==== TEXTE SOURCE
Par Sandro CAPO CHICHI / nofi.fr
Après son calvaire de trois ans sous la captivité du groupe AQMI (al-Qaïda au Maghreb Islamique) au nord du Mali, le Français Serge Lazarevic a enfin recouvert sa liberté. Mais pas à n’importe quel prix.

Serge Lazarevic  et le président français François Hollande

Serge Lazarevic et le président français François Hollande

Car si la France prétend ne jamais payer de rançon, la libération d’un des deux derniers français encore en otage dans le monde ne s’est pas faite sans frais. Deux (ou quatre selon les sources) prisonniers maliens affiliés à AQMI ont été libérés en échange de la remise en liberté de Lazarevic, l’un d’entre eux étant Mohamed Aly Ag Wadoussène emprisonné pour avoir assassiné Kola Sofara, un gardien de prison lors d’une tentative d’évasion en juin dernier.

Mohamed Aly Ag Wadoussene

Mohamed Aly Ag Wadoussene

Confirmant cette transaction, un officiel malin a déclaré : « Oui, nous avons fait un échange de prisonniers vous pouvez le dire (…) Paris l’a demandé, nous l’avons fait ». Cette déclaration qui fait froid dans le dos et rappelle les heures les plus sombres de la Françafrique s’inscrit à contre-courant d’un climat d’indignation et d’incompréhension qui règne chez le peuple malien. Sidi Sofara, le frère du gardien de prison assassiné par Mohamed Aly Ag Wadoussène a ainsi déclaré:

J’ai été littéralement foudroyé par l’annonce de cette nouvelle qui est une indignation sans égale, sans précédent. Si les autorités maliennes ont accepté ça, moi je me demande : la dignité malienne, elle est comment maintenant ? Un Français vaut mieux donc qu’un Malien ? Ces autorités, est-ce qu’elles sont directement concernées ? […] Et si c’était leur frère, est-ce qu’elles allaient accepter d’échanger l’assassin contre un Français ? Quel est le poids que pèse un Français par rapport au Malien ? C’est une indignation terrible. Je suis bouleversé. Je suis littéralement déçu. Je ne sais plus que faire.

De même, les gardiens de prison maliens projettent de se mettre en grève si l’Etat ne leur fournit pas des explications et la Ligue Malienne des Droits de l’Homme, par la voix de son Président Moctar Mariko s’est ouvertement inquiétée du degré de sécurité que l’Etat malien offre à ses habitants:

« Si c’est un succès pour la diplomatie française, pour nous, c’est une grave violation des droits des victimes maliennes. Parce que c’est nous qui souffrons au Mali. Et s’il faut échanger un terroriste malien contre un otage français, ça voudra dire que nous n’avons plus notre raison d’être et que le gouvernement ne défend pas les populations. »

En France l’Islamologue suisse d’origine égyptienne Tariq Ramadan s’est aussi exprimé sur le sujet sur les réseaux sociaux:

Le temps des colonies est passé, dit-on, mais certainement pas sa logique, ni sa mentalité. Qui aurait accepté cela en France ? Personne… sauf peut-être si le mort est Noir, arabe ou Rom… là, ça se  » « négocie…

Tariq  Ramadan

Tariq Ramadan

De notre côté, au delà de cet échange honteux, on ne peut que se féliciter de l’indignation du peuple malien qui montre que contrairement à ce qu’a laissé entrevoir les actions de son gouvernement ne rendra pas facile les futures tentatives de manipulations néocolonialistes si elles devaient se produire.
========
==== EXTRAITS DE DONNÉES
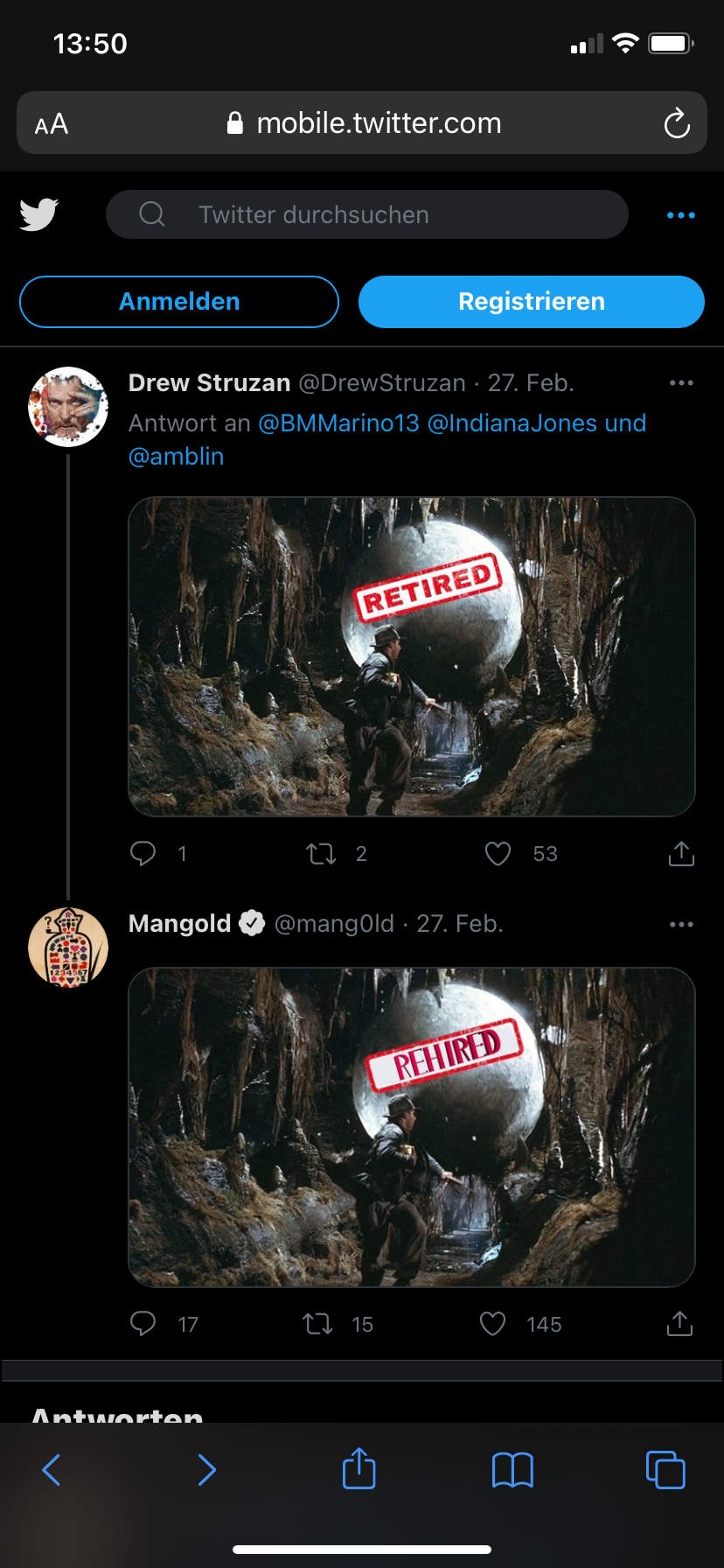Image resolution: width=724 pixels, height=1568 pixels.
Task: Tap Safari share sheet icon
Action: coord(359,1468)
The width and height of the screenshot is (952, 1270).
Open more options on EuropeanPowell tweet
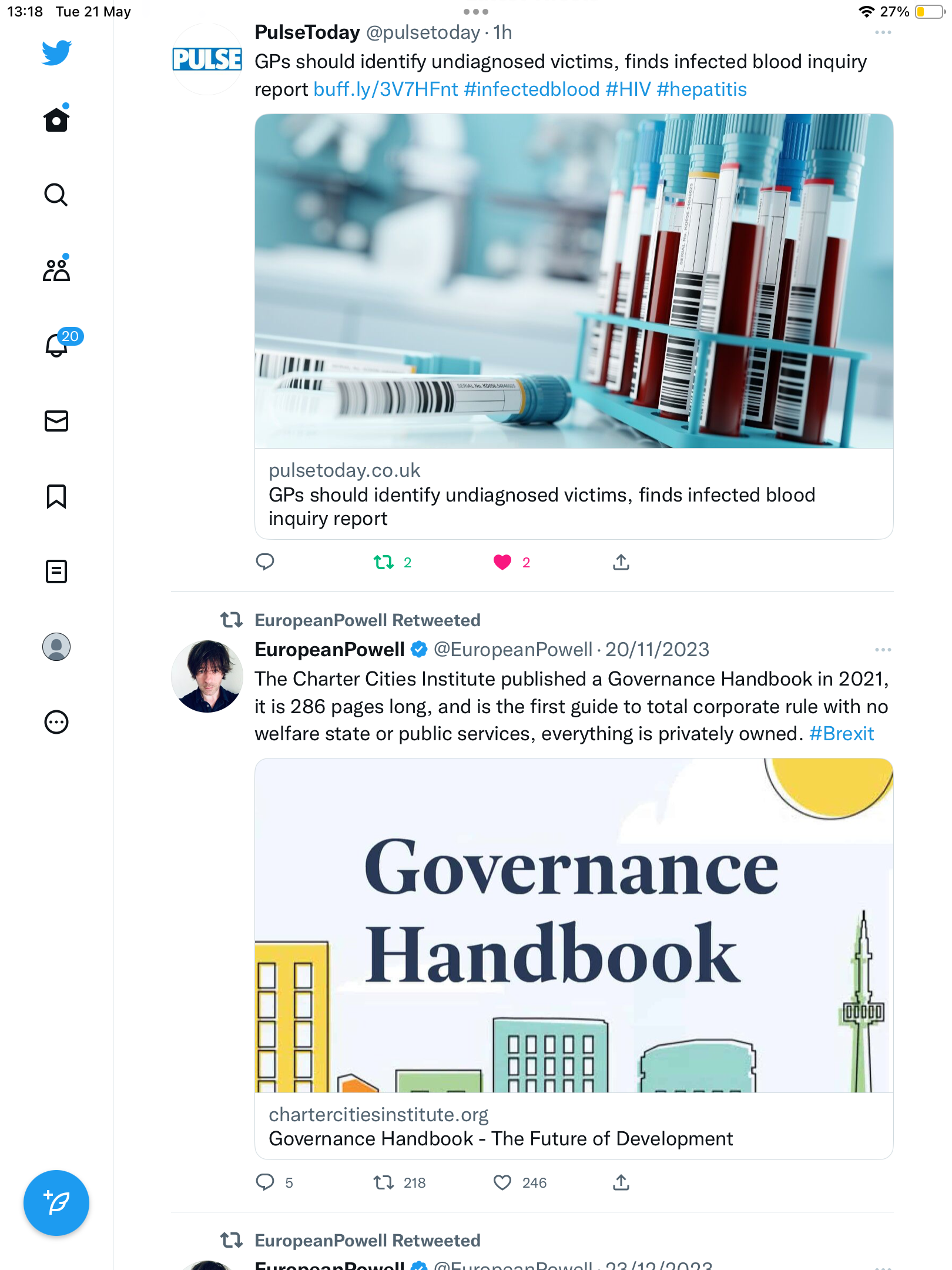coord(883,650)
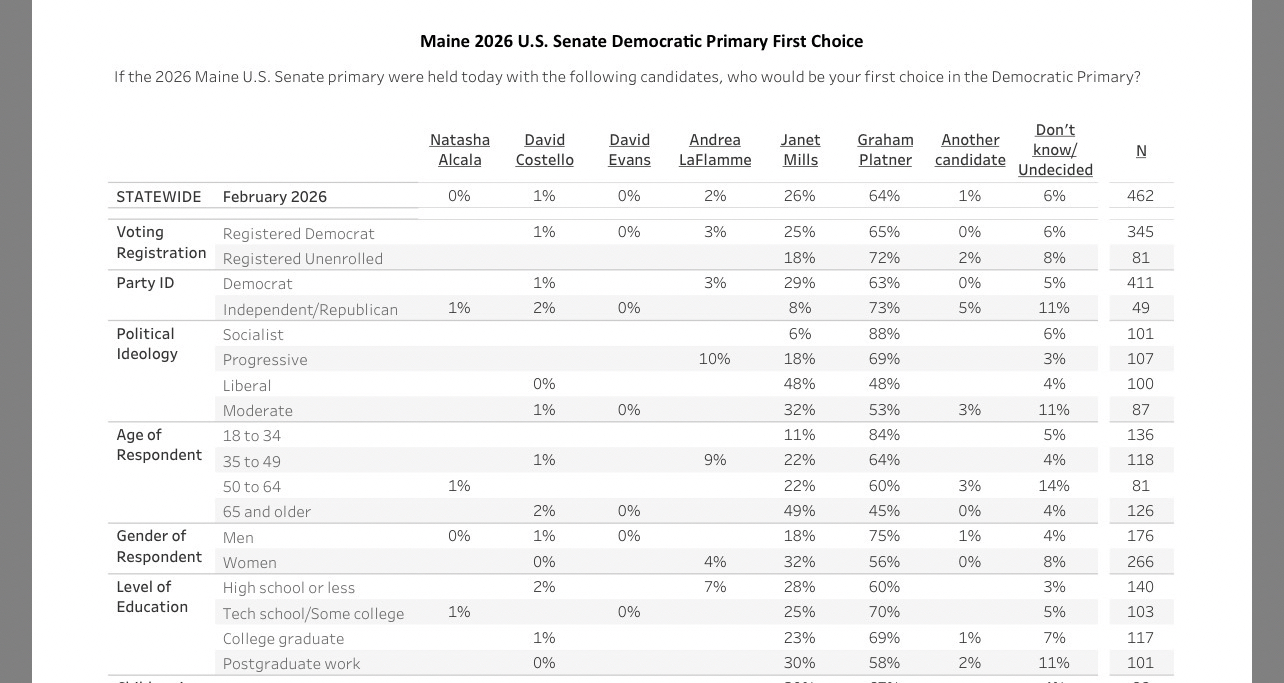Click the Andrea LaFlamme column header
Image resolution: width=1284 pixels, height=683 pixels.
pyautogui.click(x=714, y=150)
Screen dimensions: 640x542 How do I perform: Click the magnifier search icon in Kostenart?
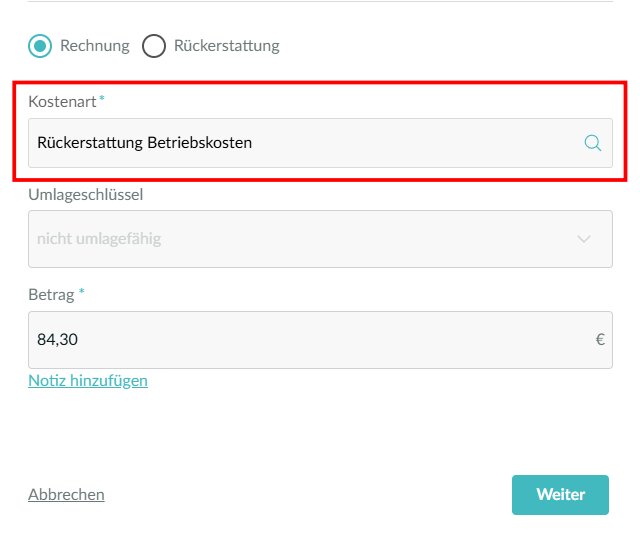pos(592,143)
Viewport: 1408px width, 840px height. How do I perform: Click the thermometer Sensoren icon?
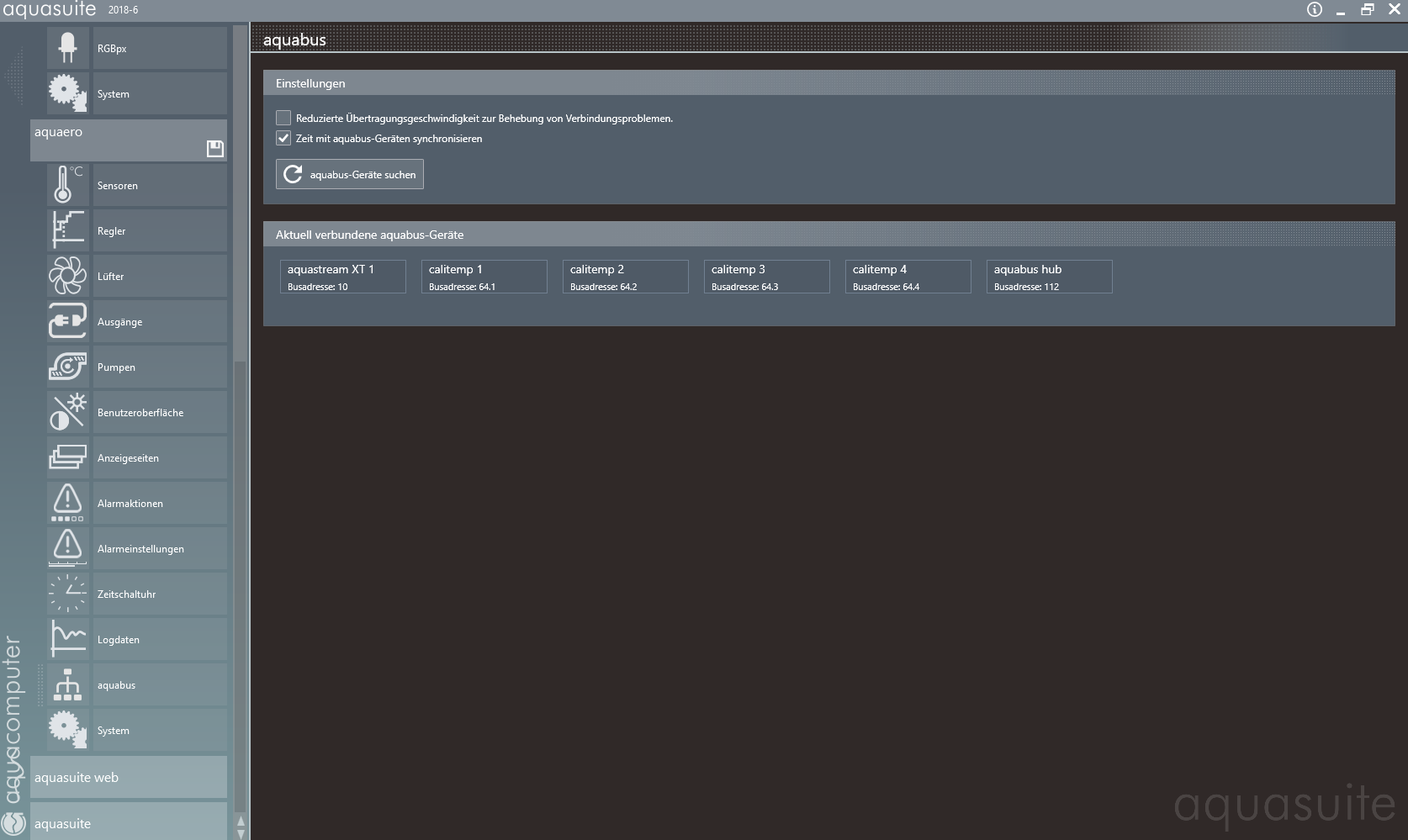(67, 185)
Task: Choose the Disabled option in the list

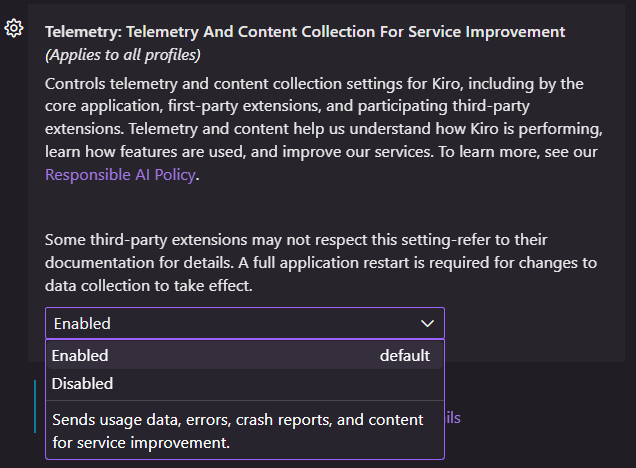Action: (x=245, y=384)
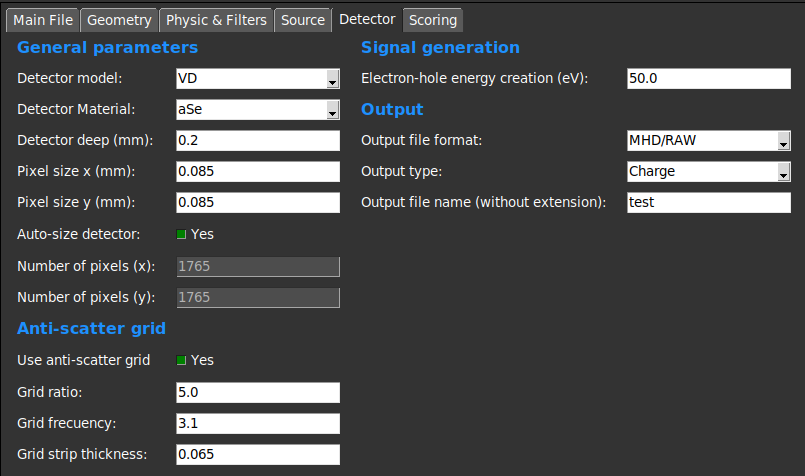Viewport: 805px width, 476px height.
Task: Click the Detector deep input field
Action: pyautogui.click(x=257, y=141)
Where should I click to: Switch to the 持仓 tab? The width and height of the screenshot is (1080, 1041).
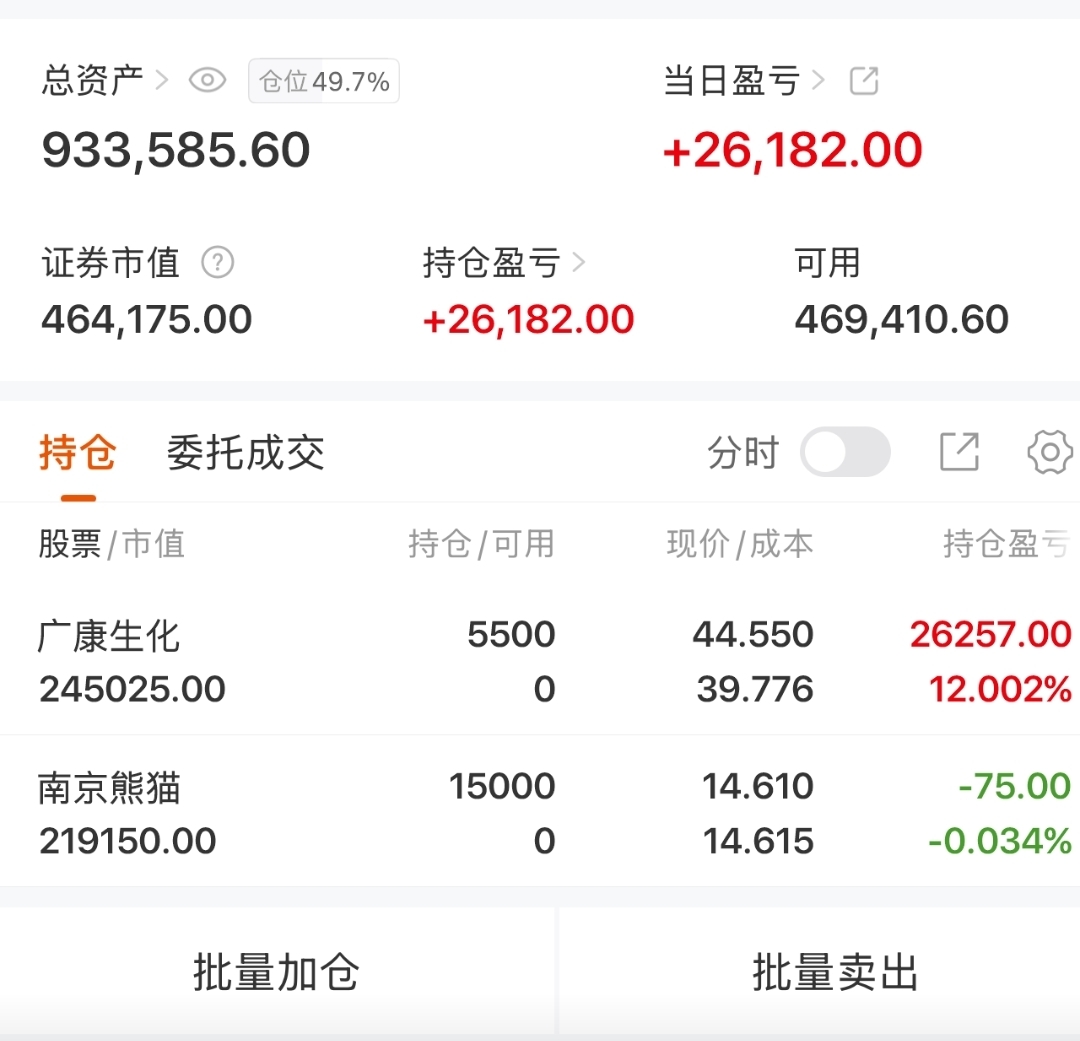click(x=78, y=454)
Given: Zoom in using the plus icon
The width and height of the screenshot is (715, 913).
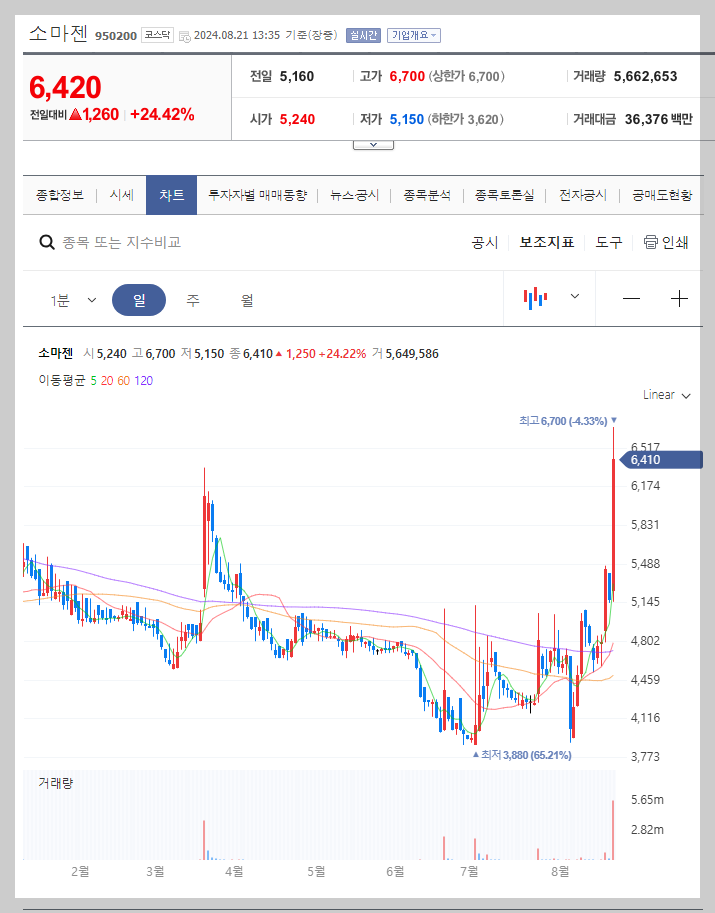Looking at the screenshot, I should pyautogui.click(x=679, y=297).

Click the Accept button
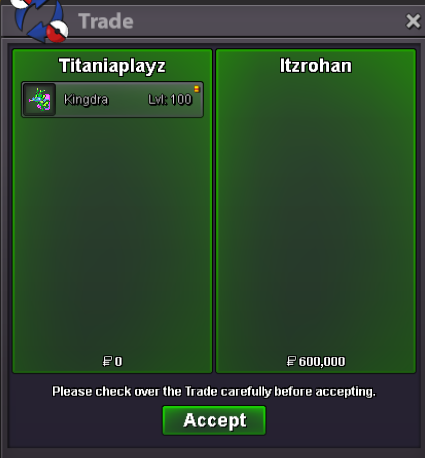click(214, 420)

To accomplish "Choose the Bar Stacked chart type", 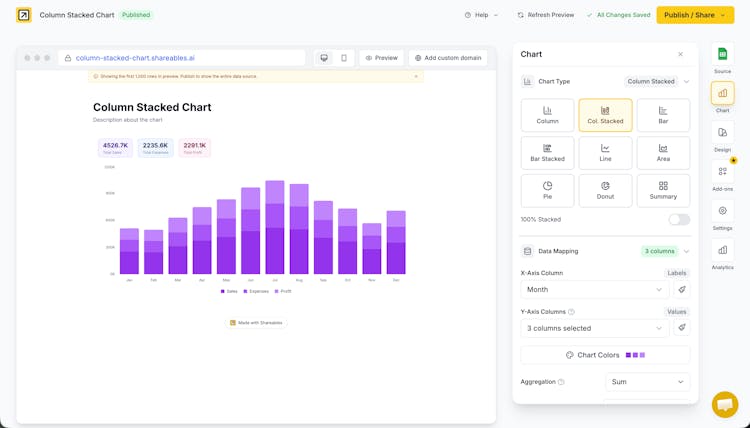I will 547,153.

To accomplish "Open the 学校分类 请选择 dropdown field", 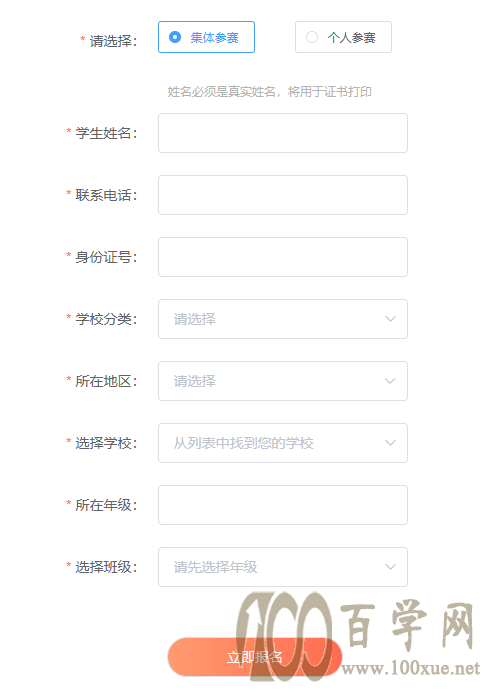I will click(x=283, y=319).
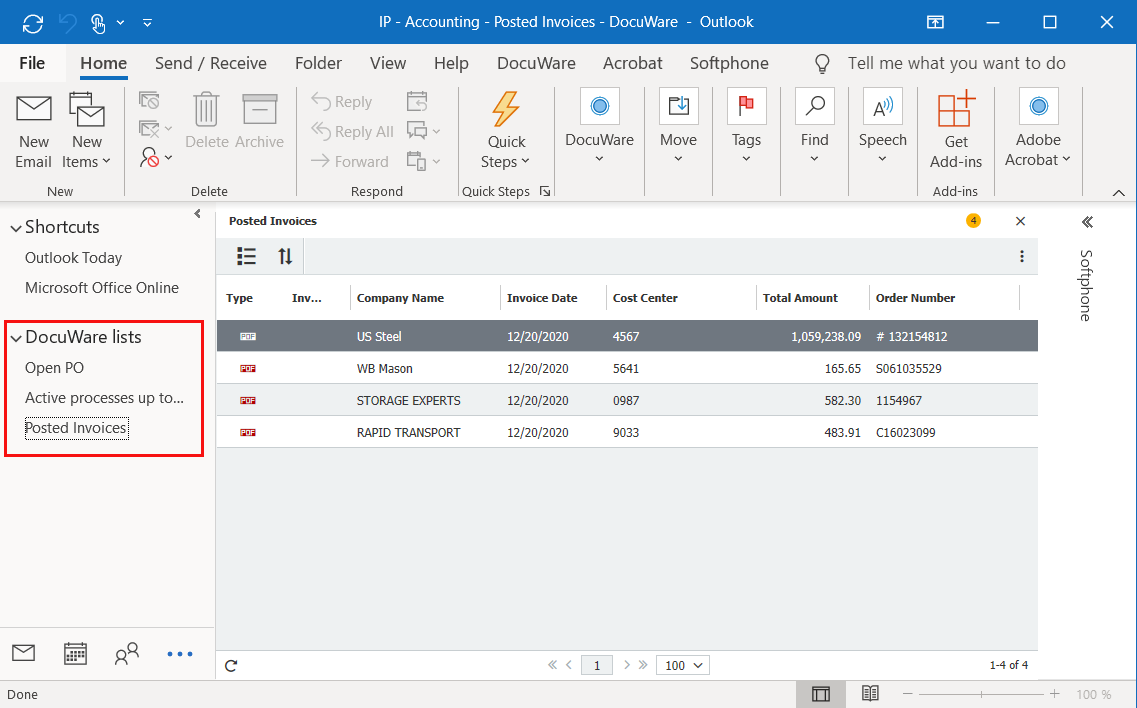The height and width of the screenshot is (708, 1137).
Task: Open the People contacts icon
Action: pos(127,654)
========
SÉRIE D'EXERCICES:
**A.** Recopiez le passage de l'article sur la libération de Serge Lazarevic allant de « Par Sandro CAPO » jusqu'à « en juin dernier. » inclus.
**B.** Traduisez en anglais cette phrase de l'article sur la libération de Serge Lazarevic : « Et s'il faut échanger un terroriste malien contre un otage français, ça voudra dire que nous n'avons plus notre raison d'être et que le gouvernement ne défend pas les populations. »
Ces données forment un matériau distinct de l'article sur la libération de Serge Lazarevic.

CORRIGÉ DES EXERCICES:
**A.**
Par Sandro CAPO CHICHI / nofi.fr
Après son calvaire de trois ans sous la captivité du groupe AQMI (al-Qaïda au Maghreb Islamique) au nord du Mali, le Français Serge Lazarevic a enfin recouvert sa liberté. Mais pas à n’importe quel prix.

Serge Lazarevic  et le président français François Hollande

Serge Lazarevic et le président français François Hollande

Car si la France prétend ne jamais payer de rançon, la libération d’un des deux derniers français encore en otage dans le monde ne s’est pas faite sans frais. Deux (ou quatre selon les sources) prisonniers maliens affiliés à AQMI ont été libérés en échange de la remise en liberté de Lazarevic, l’un d’entre eux étant Mohamed Aly Ag Wadoussène emprisonné pour avoir assassiné Kola Sofara, un gardien de prison lors d’une tentative d’évasion en juin dernier.

**B.** And if a Malian terrorist has to be exchanged for a French hostage, that will mean we no longer have a reason to exist and that the government does not defend the people.